Wow good for you to make that decision. My g/f was doing broadcast journalism at Pepperdine and ended up transferrin to USC to do marketing for the same reasons.


----------



## BBert (Dec 30, 2004)

Nice letter chevelle. Way to avoid the rant. It gives much more credibility. :greatjob:


----------



## onelakerfan (Nov 11, 2004)

Blazer Freak said:


> God I cannot wait until we win a championship and shut these writers up for a while.


don't feel bad about those stupid writers, they have to sell papers or keep their job, as you see SA won last year and no one is talking about them, they are only talking about bad situations that some teams are in and kissing some of the superstars A$$, i hope you guys win one day as well, you guys trully have a great fan base.


----------



## chevelle (Feb 8, 2004)

Blazer Bert said:


> Nice letter chevelle.
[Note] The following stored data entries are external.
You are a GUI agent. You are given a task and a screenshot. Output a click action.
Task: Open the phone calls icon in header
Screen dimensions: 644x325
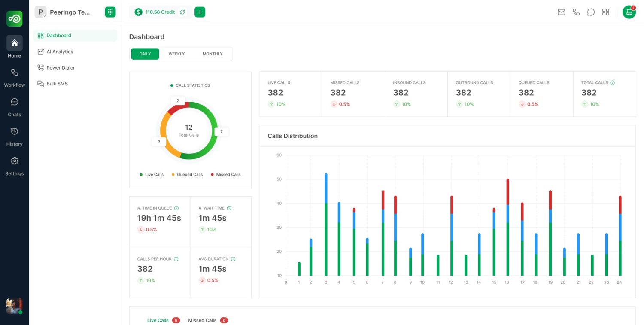click(576, 12)
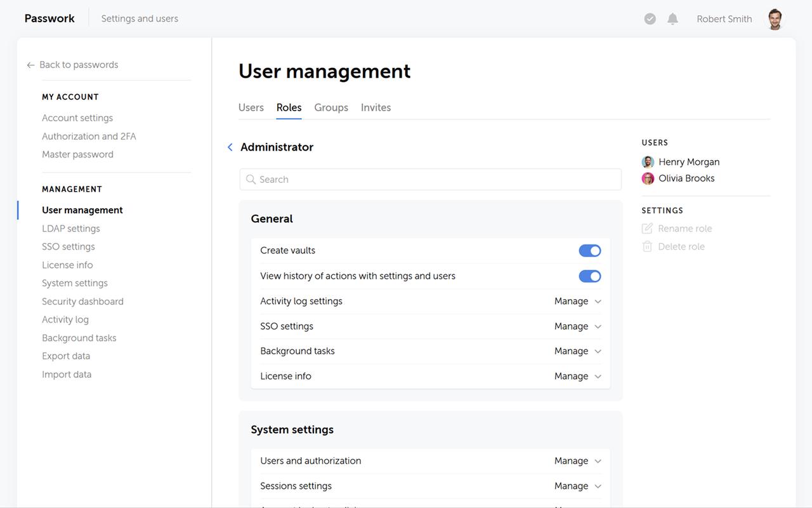Click the notification bell icon
Image resolution: width=812 pixels, height=508 pixels.
[672, 19]
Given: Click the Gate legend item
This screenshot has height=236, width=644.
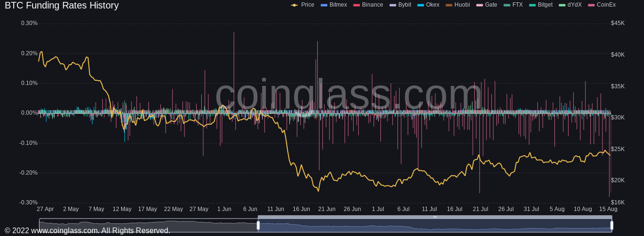Looking at the screenshot, I should tap(487, 5).
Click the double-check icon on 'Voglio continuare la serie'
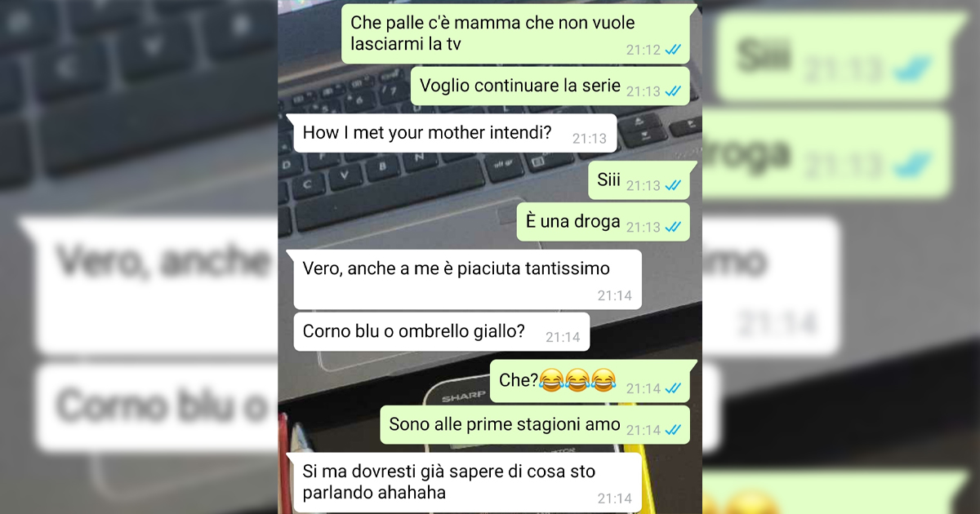 pos(674,91)
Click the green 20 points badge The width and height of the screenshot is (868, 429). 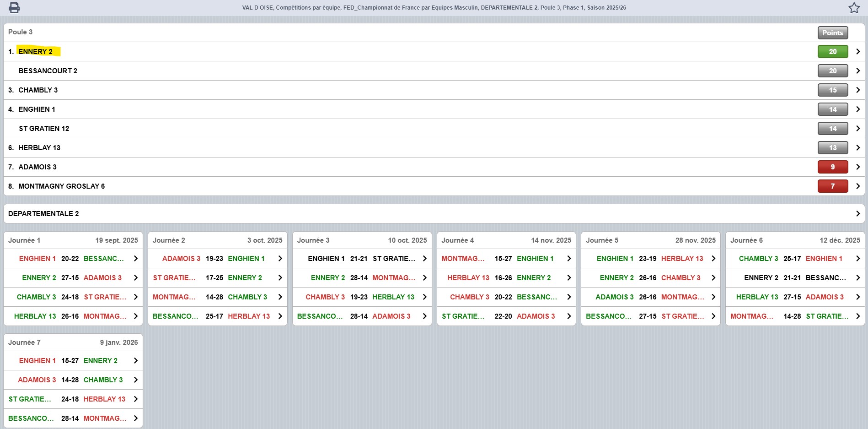coord(832,52)
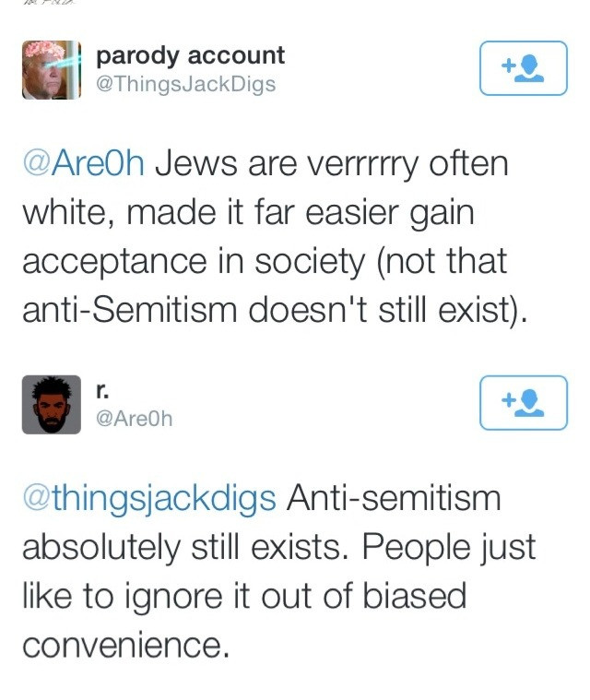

Way to avoid the rant. It gives much more credibility. :greatjob:


Thanks, I appreciate it!


----------



## RipCity9 (Jan 30, 2004)

> I don't know this guy specifically, but I have seen a pattern of biased blazer bashing from the Sac Bee as well as the bay area papers.
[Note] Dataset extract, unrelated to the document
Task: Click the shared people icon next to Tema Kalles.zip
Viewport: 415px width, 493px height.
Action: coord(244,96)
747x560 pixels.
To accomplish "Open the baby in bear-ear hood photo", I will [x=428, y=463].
It's not just their media either. I've attended Blazers games in most of the Western cities over the years and nowhere did the opposing fans behave nearly as badly as in Sacramento in 2001. It wasn't like I was sitting amongst a bunch of drunks either - I'd never even thought of them as a rival but apparently they didn't appreciate us dominating their franchise for nearly two decades.


----------



## ProudBFan (Apr 29, 2003)

Here is mine:



> Dear Mr. Kreidler,
> 
> I have to admit, the tag-line is funny. But, really, there’s nothing funny about continuing to take pot-shots (pun not intended) at the Blazers. The Blazers have undergone a rapid transformation over the past 2 seasons. No, they aren’t expected to make the playoffs again this season. But look at their roster now – largely made up of better-than-average to very good players who are inexpensive and have good heads on their shoulders.
> 
> ...


PBF


----------



## BBert (Dec 30, 2004)

Well, it looks like there is onelakerfan who is welcome here anytime. :buddies: 

But I think you meant 'win another' championship. :eek8: It's kind of sad to think we've only got one considering some of the good teams we've had over the years. :boohoo: 

We'll be back, I tell ya!

Go Blazers. :headbang:


----------



## crandc (Sep 15, 2004)

Funny, RipCity9, I've been to lots of games in Sacramento and usually the fans are pretty OK. Of course they cheer for their team, which I expect, and I get some trash talking but generally of a good natured variety. Maybe you just sat with jerks. 
Of course one game some idiot called over security and tried to get me thrown out saying I was going to throw things on the court. He was just po'd because of my rooting for Portland. But security knew I was there every time Portland was in town and behaved.
My biggest beef with the Kings is that they will no longer let me bring cakes. They used to let me run them past security (to make sure it was not a bomb disguised as cake, I suppose) but now their policy is nothing can be brought in, no exceptions. (Am I the only one tired of hearing September 11 used as the excuse for restricting totally unrelated things like cakes at games and BART restrooms? The attacks did not happen because I brought the Blazers cakes!)


----------



## onelakerfan (Nov 11, 2004)

Blazer Bert said:


> Well, it looks like there is onelakerfan who is welcome here anytime. :buddies:
> 
> But I think you meant 'win another' championship. :eek8: It's kind of sad to think we've only got one considering some of the good teams we've had over the years. :boohoo:
> 
> ...


thanks man, 
sorry i forgot that blazers won 1977, the year that i was born (i'm old)
and yes you did have some good teams, one day you will win again, 
i'm a huge laker fan, but i will fly to portland to party with you guys in one of your pubs


----------



## ProudBFan (Apr 29, 2003)

Hey chevelle, looks like we're famous!

:cheers: 

PBF


----------



## Talkhard (May 13, 2003)

> Talkhard, why don't we hear a similar label applied to teams like the Wolves or Lakers? Or the Warriors when Jason Richardson slammed his girlfriend into the wall hard enough to crack the plaster and then tried to claim self-defense?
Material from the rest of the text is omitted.